Transcribe the entire listing, keeping each word as it is.

===== Data extract =====

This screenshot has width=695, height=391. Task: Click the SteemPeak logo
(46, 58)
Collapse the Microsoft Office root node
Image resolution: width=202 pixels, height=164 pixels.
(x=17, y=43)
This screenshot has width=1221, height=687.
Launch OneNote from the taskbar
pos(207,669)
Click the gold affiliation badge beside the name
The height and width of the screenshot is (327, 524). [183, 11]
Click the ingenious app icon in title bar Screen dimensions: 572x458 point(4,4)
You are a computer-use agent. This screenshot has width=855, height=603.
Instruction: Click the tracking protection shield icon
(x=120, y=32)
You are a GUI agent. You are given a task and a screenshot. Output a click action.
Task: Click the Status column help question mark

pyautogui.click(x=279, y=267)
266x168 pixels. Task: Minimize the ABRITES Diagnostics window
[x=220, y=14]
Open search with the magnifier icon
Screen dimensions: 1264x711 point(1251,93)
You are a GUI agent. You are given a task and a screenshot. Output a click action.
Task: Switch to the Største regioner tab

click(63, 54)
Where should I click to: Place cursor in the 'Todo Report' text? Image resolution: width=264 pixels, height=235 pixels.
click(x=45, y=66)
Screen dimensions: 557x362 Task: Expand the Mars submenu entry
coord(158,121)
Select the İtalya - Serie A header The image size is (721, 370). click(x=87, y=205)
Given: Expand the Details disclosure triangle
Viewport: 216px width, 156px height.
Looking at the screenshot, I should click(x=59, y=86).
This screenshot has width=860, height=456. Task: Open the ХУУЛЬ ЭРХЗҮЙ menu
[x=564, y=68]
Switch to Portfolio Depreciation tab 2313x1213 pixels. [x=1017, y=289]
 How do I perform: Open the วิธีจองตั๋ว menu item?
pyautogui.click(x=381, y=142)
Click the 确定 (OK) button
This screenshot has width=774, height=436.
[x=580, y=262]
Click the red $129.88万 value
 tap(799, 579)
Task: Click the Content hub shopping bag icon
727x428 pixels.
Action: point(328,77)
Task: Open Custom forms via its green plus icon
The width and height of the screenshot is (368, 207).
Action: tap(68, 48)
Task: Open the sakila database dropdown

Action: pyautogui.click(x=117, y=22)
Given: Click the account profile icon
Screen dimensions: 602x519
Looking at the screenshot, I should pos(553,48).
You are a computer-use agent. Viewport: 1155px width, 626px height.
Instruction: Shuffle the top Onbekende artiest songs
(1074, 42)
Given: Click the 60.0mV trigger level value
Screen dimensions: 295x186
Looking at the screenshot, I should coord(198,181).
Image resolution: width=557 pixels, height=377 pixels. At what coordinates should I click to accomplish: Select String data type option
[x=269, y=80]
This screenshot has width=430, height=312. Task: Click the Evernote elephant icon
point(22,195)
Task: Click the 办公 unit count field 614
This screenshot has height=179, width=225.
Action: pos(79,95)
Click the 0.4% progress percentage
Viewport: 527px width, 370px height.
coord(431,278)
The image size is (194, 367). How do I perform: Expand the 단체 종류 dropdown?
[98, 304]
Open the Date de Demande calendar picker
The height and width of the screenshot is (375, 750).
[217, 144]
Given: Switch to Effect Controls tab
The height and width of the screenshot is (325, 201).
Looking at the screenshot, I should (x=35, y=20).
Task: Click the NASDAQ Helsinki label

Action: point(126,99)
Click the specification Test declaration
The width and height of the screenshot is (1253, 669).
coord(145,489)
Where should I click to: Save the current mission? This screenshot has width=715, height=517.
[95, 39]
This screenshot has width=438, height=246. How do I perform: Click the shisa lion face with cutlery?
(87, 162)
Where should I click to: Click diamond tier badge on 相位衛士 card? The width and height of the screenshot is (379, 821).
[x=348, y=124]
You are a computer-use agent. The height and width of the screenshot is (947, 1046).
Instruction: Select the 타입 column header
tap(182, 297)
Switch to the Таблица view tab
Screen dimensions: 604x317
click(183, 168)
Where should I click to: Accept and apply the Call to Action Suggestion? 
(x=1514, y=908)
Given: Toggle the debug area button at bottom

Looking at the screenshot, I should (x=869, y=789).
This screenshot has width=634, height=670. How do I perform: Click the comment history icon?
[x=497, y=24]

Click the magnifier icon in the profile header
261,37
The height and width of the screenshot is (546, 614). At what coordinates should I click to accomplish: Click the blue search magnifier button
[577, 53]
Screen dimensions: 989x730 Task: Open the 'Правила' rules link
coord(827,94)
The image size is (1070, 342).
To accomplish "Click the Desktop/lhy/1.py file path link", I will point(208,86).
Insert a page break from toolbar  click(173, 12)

=====

## [Written answer]
This screenshot has width=695, height=391. Task: Click the SteemPeak logo
(46, 58)
Collapse the Microsoft Office root node
Image resolution: width=202 pixels, height=164 pixels.
(x=17, y=43)
This screenshot has width=1221, height=687.
Launch OneNote from the taskbar
pos(207,669)
Click the gold affiliation badge beside the name
The height and width of the screenshot is (327, 524). [183, 11]
Click the ingenious app icon in title bar Screen dimensions: 572x458 point(4,4)
You are a computer-use agent. This screenshot has width=855, height=603.
Instruction: Click the tracking protection shield icon
(x=120, y=32)
You are a GUI agent. You are given a task and a screenshot. Output a click action.
Task: Click the Status column help question mark

pyautogui.click(x=279, y=267)
266x168 pixels. Task: Minimize the ABRITES Diagnostics window
[x=220, y=14]
Open search with the magnifier icon
Screen dimensions: 1264x711 point(1251,93)
You are a GUI agent. You are given a task and a screenshot. Output a click action.
Task: Switch to the Største regioner tab

click(63, 54)
Where should I click to: Place cursor in the 'Todo Report' text? Image resolution: width=264 pixels, height=235 pixels.
click(x=45, y=66)
Screen dimensions: 557x362 Task: Expand the Mars submenu entry
coord(158,121)
Select the İtalya - Serie A header The image size is (721, 370). click(x=87, y=205)
Given: Expand the Details disclosure triangle
Viewport: 216px width, 156px height.
Looking at the screenshot, I should click(x=59, y=86).
This screenshot has width=860, height=456. Task: Open the ХУУЛЬ ЭРХЗҮЙ menu
[x=564, y=68]
Switch to Portfolio Depreciation tab 2313x1213 pixels. [x=1017, y=289]
 How do I perform: Open the วิธีจองตั๋ว menu item?
pyautogui.click(x=381, y=142)
Click the 确定 (OK) button
This screenshot has width=774, height=436.
[x=580, y=262]
Click the red $129.88万 value
 tap(799, 579)
Task: Click the Content hub shopping bag icon
727x428 pixels.
Action: point(328,77)
Task: Open Custom forms via its green plus icon
The width and height of the screenshot is (368, 207).
Action: tap(68, 48)
Task: Open the sakila database dropdown

Action: pyautogui.click(x=117, y=22)
Given: Click the account profile icon
Screen dimensions: 602x519
Looking at the screenshot, I should pos(553,48).
You are a computer-use agent. Viewport: 1155px width, 626px height.
Instruction: Shuffle the top Onbekende artiest songs
(1074, 42)
Given: Click the 60.0mV trigger level value
Screen dimensions: 295x186
Looking at the screenshot, I should coord(198,181).
Image resolution: width=557 pixels, height=377 pixels. At what coordinates should I click to accomplish: Select String data type option
[x=269, y=80]
This screenshot has width=430, height=312. Task: Click the Evernote elephant icon
point(22,195)
Task: Click the 办公 unit count field 614
This screenshot has height=179, width=225.
Action: pos(79,95)
Click the 0.4% progress percentage
Viewport: 527px width, 370px height.
coord(431,278)
The image size is (194, 367). How do I perform: Expand the 단체 종류 dropdown?
[98, 304]
Open the Date de Demande calendar picker
The height and width of the screenshot is (375, 750).
[217, 144]
Given: Switch to Effect Controls tab
The height and width of the screenshot is (325, 201).
Looking at the screenshot, I should (x=35, y=20).
Task: Click the NASDAQ Helsinki label

Action: point(126,99)
Click the specification Test declaration
The width and height of the screenshot is (1253, 669).
coord(145,489)
Where should I click to: Save the current mission? This screenshot has width=715, height=517.
[95, 39]
This screenshot has width=438, height=246. How do I perform: Click the shisa lion face with cutlery?
(87, 162)
Where should I click to: Click diamond tier badge on 相位衛士 card? The width and height of the screenshot is (379, 821).
[x=348, y=124]
You are a computer-use agent. The height and width of the screenshot is (947, 1046).
Instruction: Select the 타입 column header
tap(182, 297)
Switch to the Таблица view tab
Screen dimensions: 604x317
click(183, 168)
Where should I click to: Accept and apply the Call to Action Suggestion? 
(x=1514, y=908)
Given: Toggle the debug area button at bottom

Looking at the screenshot, I should (x=869, y=789).
This screenshot has width=634, height=670. How do I perform: Click the comment history icon?
[x=497, y=24]

Click the magnifier icon in the profile header
261,37
The height and width of the screenshot is (546, 614). At what coordinates should I click to accomplish: Click the blue search magnifier button
[577, 53]
Screen dimensions: 989x730 Task: Open the 'Правила' rules link
coord(827,94)
The image size is (1070, 342).
To accomplish "Click the Desktop/lhy/1.py file path link", I will point(208,86).
Insert a page break from toolbar  click(173, 12)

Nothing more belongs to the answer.